What is state failure? See my conceptualisation of state failure on the right flank below.

Thursday, May 22, 2008

An ideology of collateral damage

In the latest edition of the CTC Sentinel journal (May 2008, Vol.1: No.6.) Jarret Brachman and Abdullah Warius have an intriguing article on al-Qaida's rising figure, Abu Yahya al-Libbi, the Libyan who escaped from detention at Bagram airbase in 2005, after three years in Pakistani and U.S. custody.
Brachman and Warius' article has already received some attention over the blogosphere. It details al-Libbi's influential ideological work on the Hukm at-Tatarrus doctrine, a concept that deals with normative aspects of warfare on the boundary between dar al-harb and dar al-Islam, or, more exactly, there where the boundary is not so clear, with Muslims caught up, say, in a fortress under siege by Muslim armies, as human shields (either specifically or indirectly as human shields). Al-Libbi's interest is understandable - he is looking at battlegrounds in places like Afghanistan as the kind of fortress just mentioned. Through studying the application of Hukm at-Tatarrus, he is looking to modernise the concept, to make it fit the current nature of asymmetrical warfare on the 360-degree battlefield where jihadi tactics lead to Muslim passers-by dying in attacks.
Making a verdict on how much al-Libbi is or isn't using Hukm at-Tatarrus in accordance with the tenets of Islam and centuries of Islamic scholarship is beyond me.

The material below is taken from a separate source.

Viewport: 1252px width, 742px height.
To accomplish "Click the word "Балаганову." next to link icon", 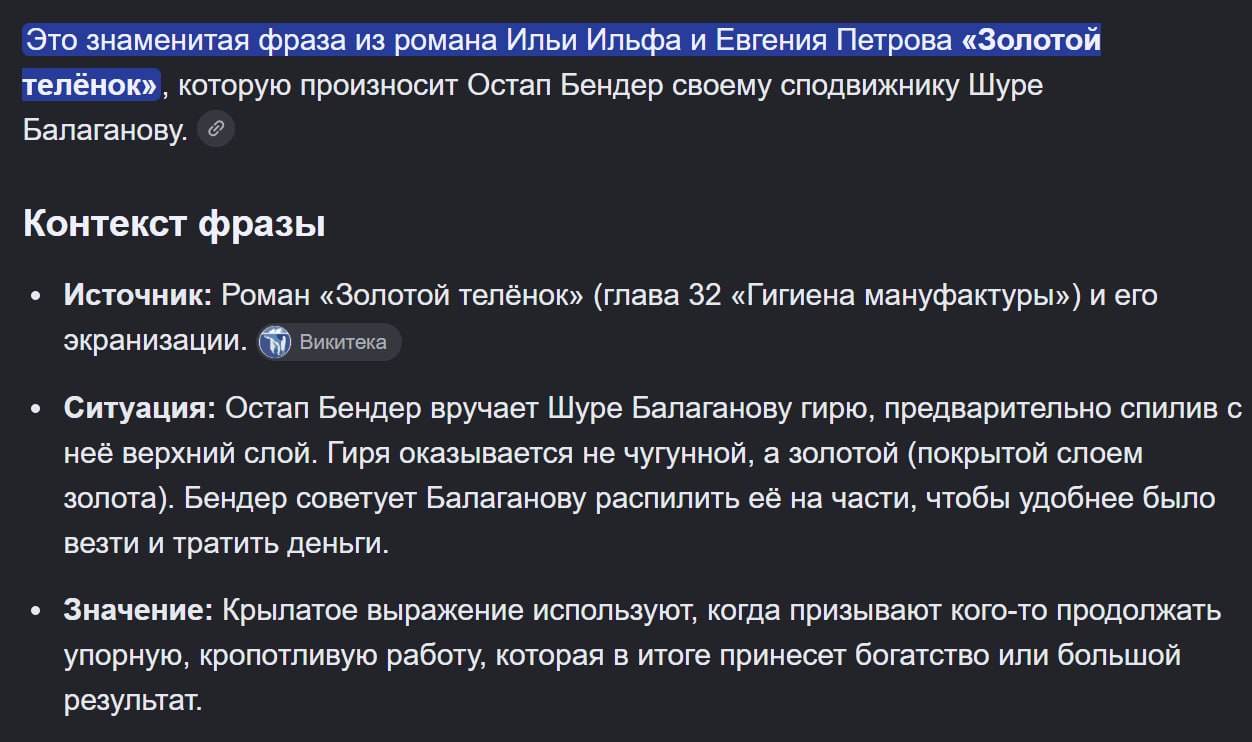I will click(x=105, y=130).
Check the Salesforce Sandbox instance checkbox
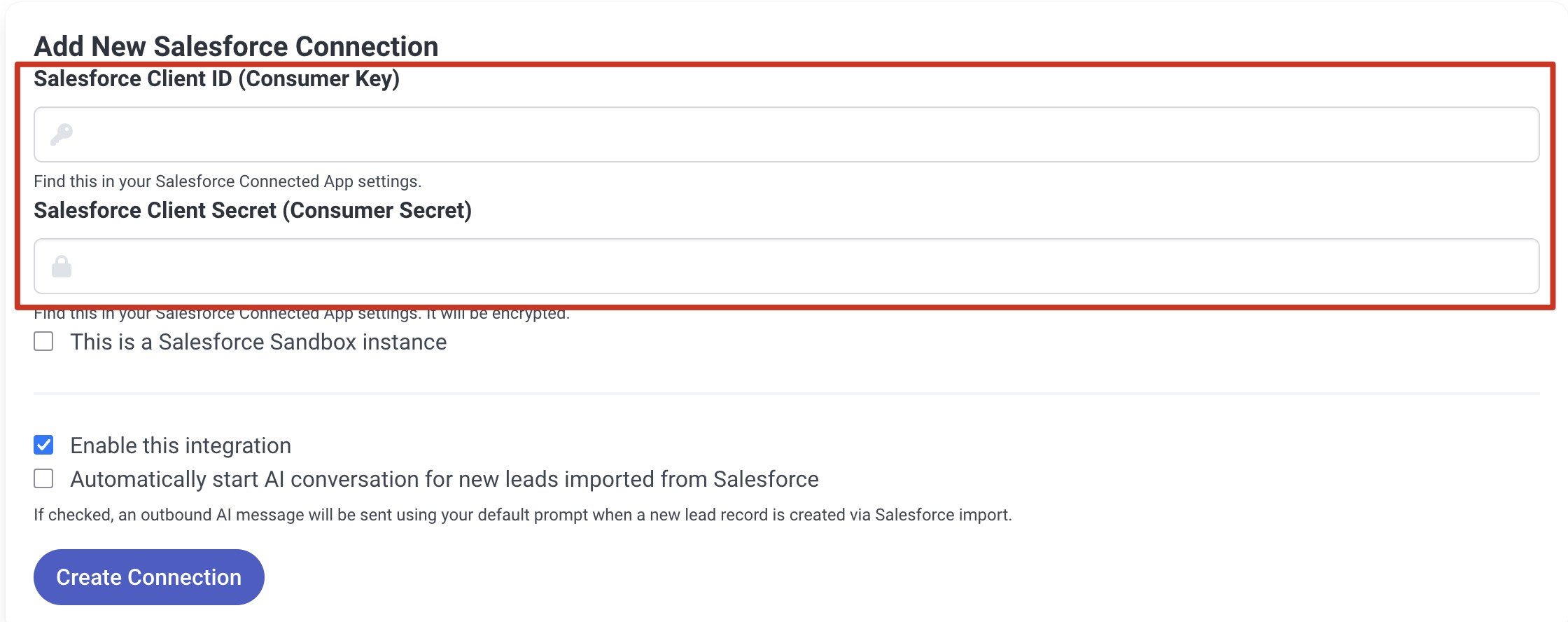This screenshot has height=622, width=1568. point(43,341)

From Brachman and Warius' account it seems like he is trying to legitimise just about everything with a concept dealing with the human shield issue, which certainly looks like stretching it. (How unusual from an ideologue.) Arguably the most interesting part of the article is the one revealing omissions in al-Libbi's 36-page text. Brachman and Warius point out that he leaves the issues of compensation, for life and property lost, and the use of Muslims as human shields by the Muslim armies themselves, unaddressed.
In fact, to me, there seems to be a further subject avoided there. I'm not submerged at all in Islamic Studies, so I'm not the one who could definitively say this, but al-Libbi's work does recall in me the 1980s, when many Afghan refugees arrived in Pakistan regarding themselves as "mohajirs" instead of refugees, partly fulfilling religious duty when leaving their land, equally fulfilling such duty when returning there for on and off guerrilla fighting against the Soviets as "mujahedeen."
Ergo Al-Libbi today is depicting people, who were looked at in the 1980s as potential mohajirs by duty from a religious/ideological point of view, as helpless hostages when in the vicinity of non-Muslim "fortresses" (like, armoured convoys targeted by IEDs and operating bases mortared and rocketed) in his work. He is not suggesting they should be mohajirs. Possible reasons for why that interpretation of the situation is preferred could be interesting to look at.
- When, for example, an Afghan student-journalist in Balkh, northern Afghanistan - Parvaz Kambakhsh - can get a death sentence for downloading from the internet Iranian literature critical of Islam, it's tricky to call the Islamic Republic of Afghanistan a place where one cannot practice the Islamic religion loyally. Consensus couldn't easily be found regarding such a statement, as past debates between globally oriented jihadists and local-player Afghan Taliban might show, too. Today's Afghan government is just very different from the one that communists in Moscow felt was trying to force modernist-communist dogma on traditional Afghan society too hard at the end of the 1970s.
- If you want to show you're a magician, you'll call for sunset when sunset shall come anyway, not five minutes after sun-up. Calling on Afghans to become mohajirs today would be an unrealistic demand. Now there's armed conflict in Pakistan, along with a food crisis, with reports that even Pakistani Taliban themselves have recently stopped shipments of flour about to be smuggled to the other side of the border from Pakistan. No massive flow of mohajirs would be welcome there, one feels. And UNHCR and NGO operations, with foreigners entering the FATA, wouldn't be welcome, either. As to could-be Afghan mohajirs themselves, no matter how religious one is, one typically won't take one's family to somewhere where they won't necessarily have what to eat. Not to say that they are not pushed by ISAF operations nearly as much as 1980s refugees were by the enemy-centric Soviet COIN tactics. In these circumstances, a none-too-influential call for departure of their needed local supporters likely doesn't seem productive from AQ guerrillas' point of view.
- Meanwhile, Pakistan's government is criticised by jihadi ideologues almost as much nowadays as the government of Afghanistan is. With the standards employed by jihadists, even Pakistan isn't entirely proper Islamic land. So where would true mohajirs have to go then? Iran surely wouldn't be a destination preferred by al-Libbi and his colleagues. Land ruled by the Pakistani Taliban could be, but, again, there's the food crisis to think of. And meanwhile the Taliban in Afghanistan wouldn't want to say that in Afghanistan they don't control any land at all that they could call stably their own (thus theoretically offering an alternative to land ruled by the Afghan government themselves).
Hence more of a need for jihadists for Hukm at-Tatarrus.